Red Billabong

Red Billabong (Luke Sparke, 2016) wr. Luke Sparke; Dan Ewing, Tim Pocock, Jessica Green; thriller, creature feature; 113 min.

The cinematography in this is really good, and the film gets off to a great start in the exterior shots, but it's sooo long, and the genre(s) so elusive, that it's hard to sustain one's interest until the monster finally appears. Dan Ewing looks and acts right; Felix Williamson's part is too small - but then I'm a fan.

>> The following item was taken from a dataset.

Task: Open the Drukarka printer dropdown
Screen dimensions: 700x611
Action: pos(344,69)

... we are well and truly over the halfway point before the horror begins. While we are waiting, Sparke’s team gives us a quality production to look at. Andrew Conder’s photography elevates the surrounds of the Queensland’s Gold Coast to epic levels, and the enthusiastic cast are infectiously watchable. The highly anticipated creature, one of Australia’s first all-CG creations in a feature role, is world-class. Achieved through a combination of computer imagery and practical effects, it’s a convincing threat that never spoils the long build-up. It’s just a shame some some of the little details, such as Pocock’s seemingly ever-changing hair colour, betray the blockbuster shopfront. Richard Gray, TheReelBits.

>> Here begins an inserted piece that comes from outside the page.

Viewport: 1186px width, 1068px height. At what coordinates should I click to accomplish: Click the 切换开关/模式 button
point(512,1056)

Dan Ewing and Tim Pocock are great as the leads, with Jessica Green shining as Rebecca, a character who is not afraid to dish out as much as she takes from the men in her life. Also notable is Gregory Fryer as Mr Garvey, the Aboriginal leader who is awaiting the outcome of the decision regarding the property. Thanks to the well-researched and informed script, Fryer is giving a standout moment during the climax to showcase Aboriginal defensive moves against the monster. I’d be remiss if I didn’t mention also another fine actor in the cast – the role of the dog Max who shines in his scenes. Andrew Peirce, AB Film Review.

With so much in the mix – there’s guns, girls, and The Dreaming yet to be mentioned – Red Billabong starts off surprisingly slow. Perhaps too slow for those in the audience looking for a quick, one-hit-and-you’re-done monster massacre. But once Sparke lets the film off its leash, Red Billabong mutates into a special effects driven action movie that’s undeniably Australian. And whilst the credits hint at a potential sequel, it’s hard not to cross your fingers for the possibility of a spinoff with Mr. Garvey and his band of indigenous Ghostbusters. John Noonan, FilmInk.